In other words, be a human paper tractor FOR the POS junk, after having paid full price plus almost double for the first set of ink cartridges. It's so new I've only printed 6 pages, and beleive me, I am careful to read directions...I have 4 dead printers--all with paper feed, jam, recognition or discharge issues.
Never buy on sale from a department or Big Office Box store; it's always a model that has glitches...and the 100% replacement policy you pay extra for only covers returning the first lemon in a series of them.
Many printers have a rubber or cork pad under the feed wheels to hold back all the sheets, except the top one. This one doesn't have that, so we'll try a couple other things.
Pull the tray out and remove all the paper. If you're reusing old paper, that might be your problem. Assuming you have fresh, clean paper, take the whole stack, pinching it at one end, and bow the stack up in the middle.
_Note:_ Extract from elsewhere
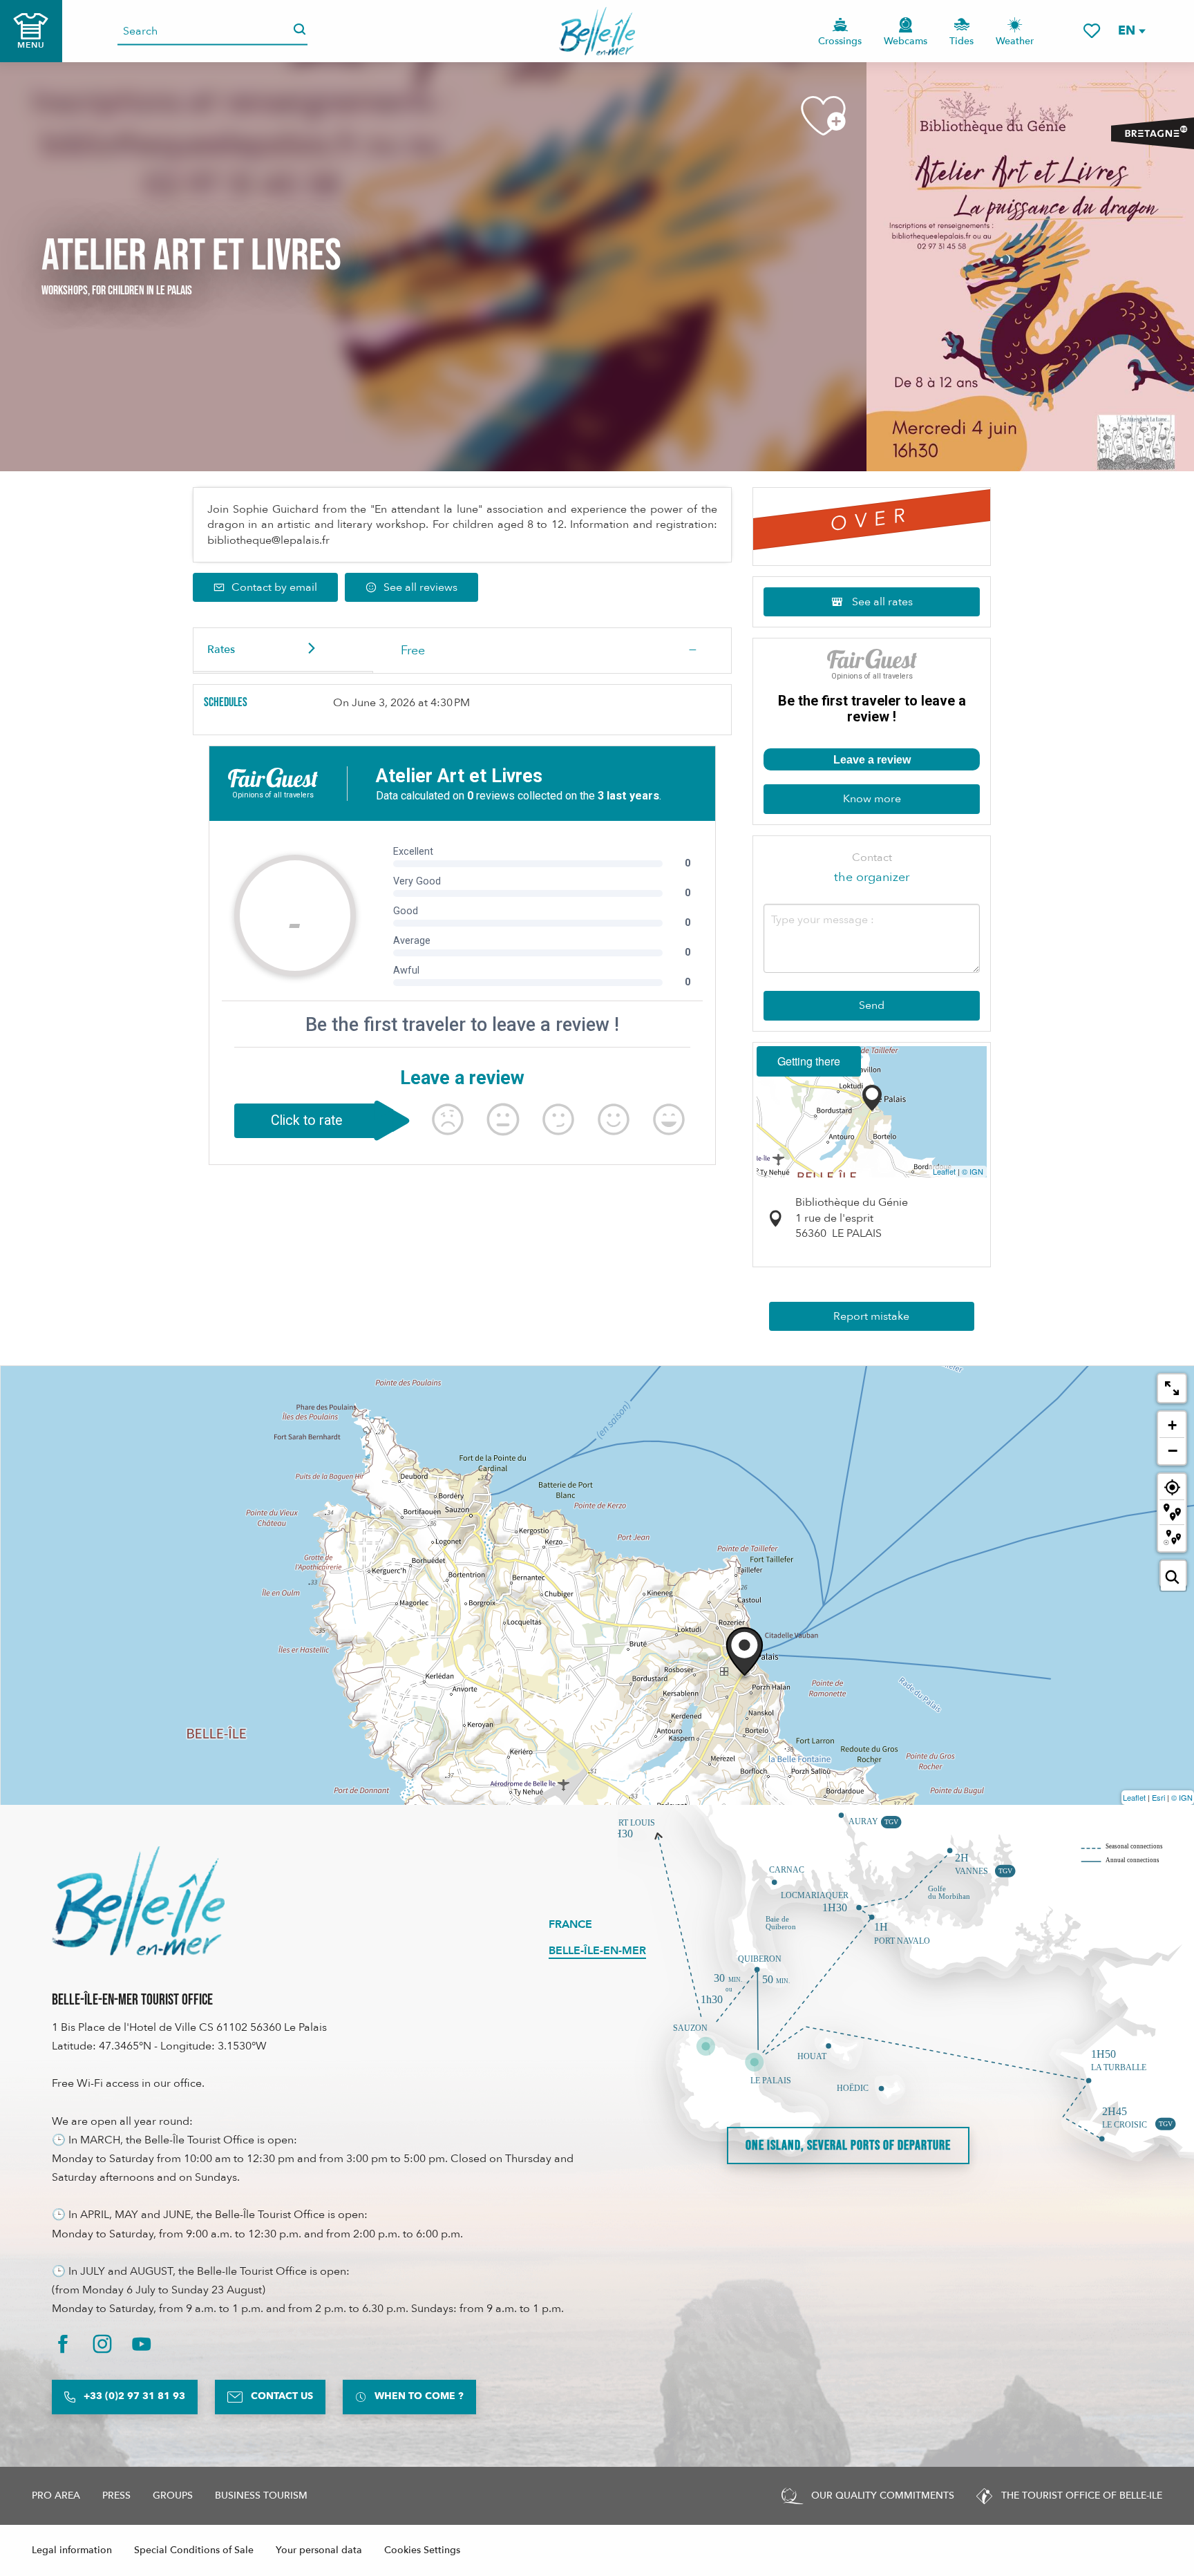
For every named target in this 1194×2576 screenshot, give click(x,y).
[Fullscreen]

Now pinch the other end of the stack, relax the grip on the end you pinched before, and bend the stack the other way. Repeat.
With every bend, the stack gets more slanted. Now hold one end of the stack and fan the other end to get air between all the sheets. Fan the other end the same way. The tiny layer of air you're creating between pages goes a long way in lubricating them, so they feed separately.
Straighten the stack and put it back in the cassette. The blue "fences" at the sides should be touching both sides of the stack to provide a little friction and keep the feed straight. The back fence should hold the stack against the opposite end of the tray. (Your tray is slanted at the feed end. On models where that wall is vertical, you should have a 1 to 2 mm gap so the paper doesn't bind when it tries to lift.)
Reinsert the tray and try it out.
I should add that the previuous bombs include a LexMark and Brother all-in-one, Brother B/W laser, and an Epson inkjet color printer. The paper feed or recognition problem is what took all of them down withing less than a year. That is known as "planned obsolescence", aka "just in time for our next sale!!"